We need to act now, even though there is much disagreement, including from members of my own Republican Party, on how to address this issue while remaining economically competitive. They’re right to consider the economic implications. But we must not lose sight of the profound economic risks of doing nothing.”
This is a point I wish conservatives would consider.
“The solution can be a fundamentally conservative one that will empower the marketplace to find the most efficient response.”
Not only that, but many of the things we liberals are trying to protect are things that conservatives pretend to want to protect too – things like agriculture, timberland, things like having local governments be empowered to take action with local methods instead of State or Federal governments. (I’m going off of Paulson’s talking points here but working to minimize the damage of climate change should be a conservative calling as well as liberal.)
Here is more…
“But climate change is a more intractable problem. The carbon dioxide we’re sending into the atmosphere remains there for centuries, heating up the planet.
That means the decisions we’re making today — to continue along a path that’s almost entirely carbon-dependent — are locking us in for long-term consequences that we will not be able change but only adapt to, at enormous cost.“
And maybe Henry can convince Mr. Dunn of Redway whose T-S letter to the editor I linked to last week. Mr. Dunn was bringing up how much more innately responsible conservatives are than liberals. You would think Mr. Dunn. Unfortunately, they’ve put all their eggs in Rush Limbaugh’s basket. Here’s Mr. Paulson again…
“When you run a company, you want to hand it off in better shape than you found it. In the same way, just as we shouldn’t leave our children or grandchildren with mountains of national debt and unsustainable entitlement programs, we shouldn’t leave them with the economic and environmental costs of climate change. Republicans must not shrink from this issue. Risk management is a conservative principle, as is preserving our natural environment for future generations. We are, after all, the party of Teddy Roosevelt.”

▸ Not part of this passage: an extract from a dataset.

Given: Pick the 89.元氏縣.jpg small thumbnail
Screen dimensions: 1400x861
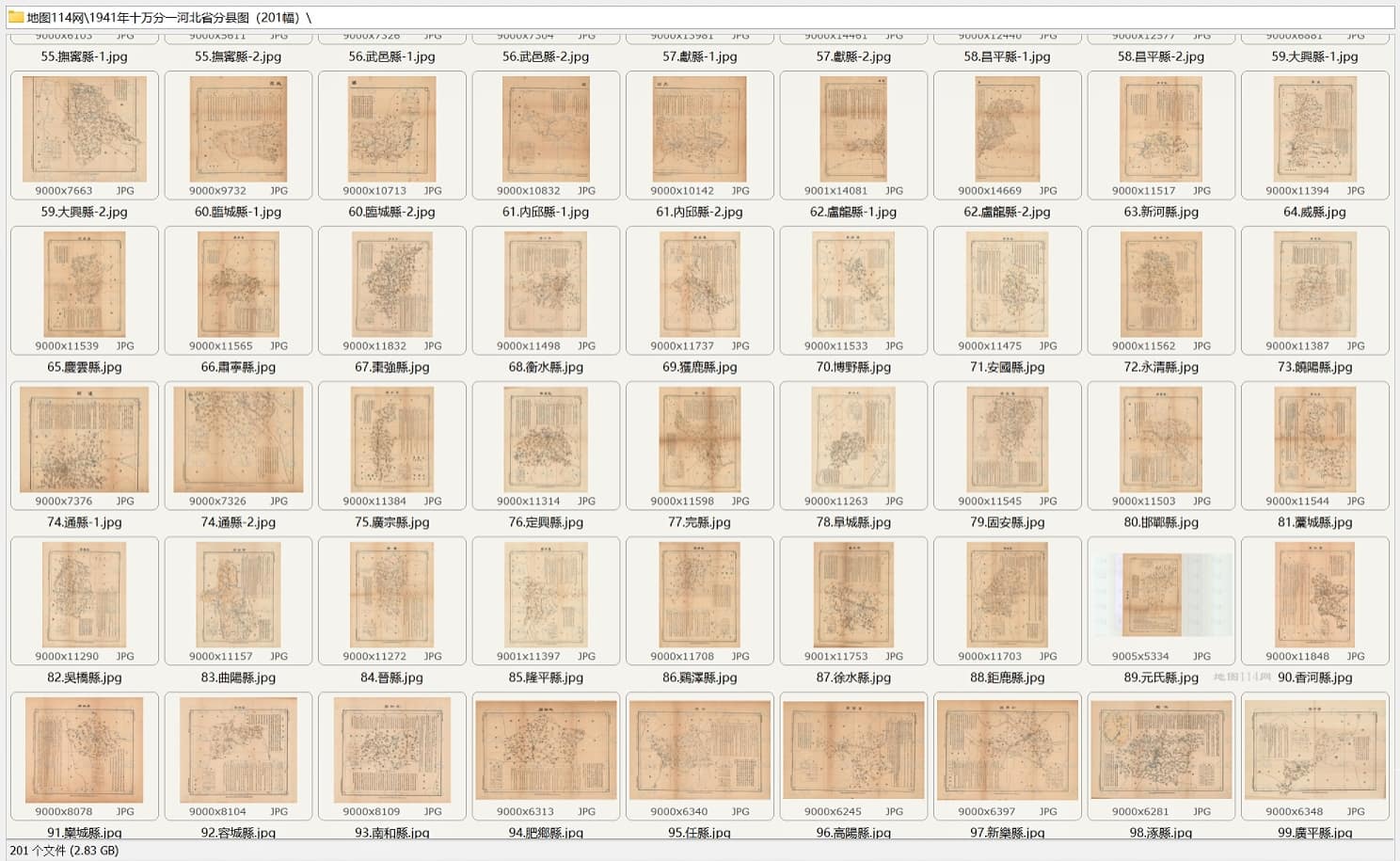Looking at the screenshot, I should (x=1161, y=597).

And like I’ve been trying to say, we need local leadership too. We could make the State and Federal regulations or policies so much more effective if we would not only employ businessmen and mortgage brokers like Mr Paulson recommends in his piece, but also empower our local planners to work in the interest of the public rather than the Chamber of Commerce.
Climate change is the real deal folks and it’s not ever going to go away. Let’s just start working for solutions today instead of tomorrow.
Looking forward to your leadership on this Supervisor Bass – you said during the campaign climate change is real. How is the all-but-certainly newly re-elected 4th District people’s representative going to lead on this issue?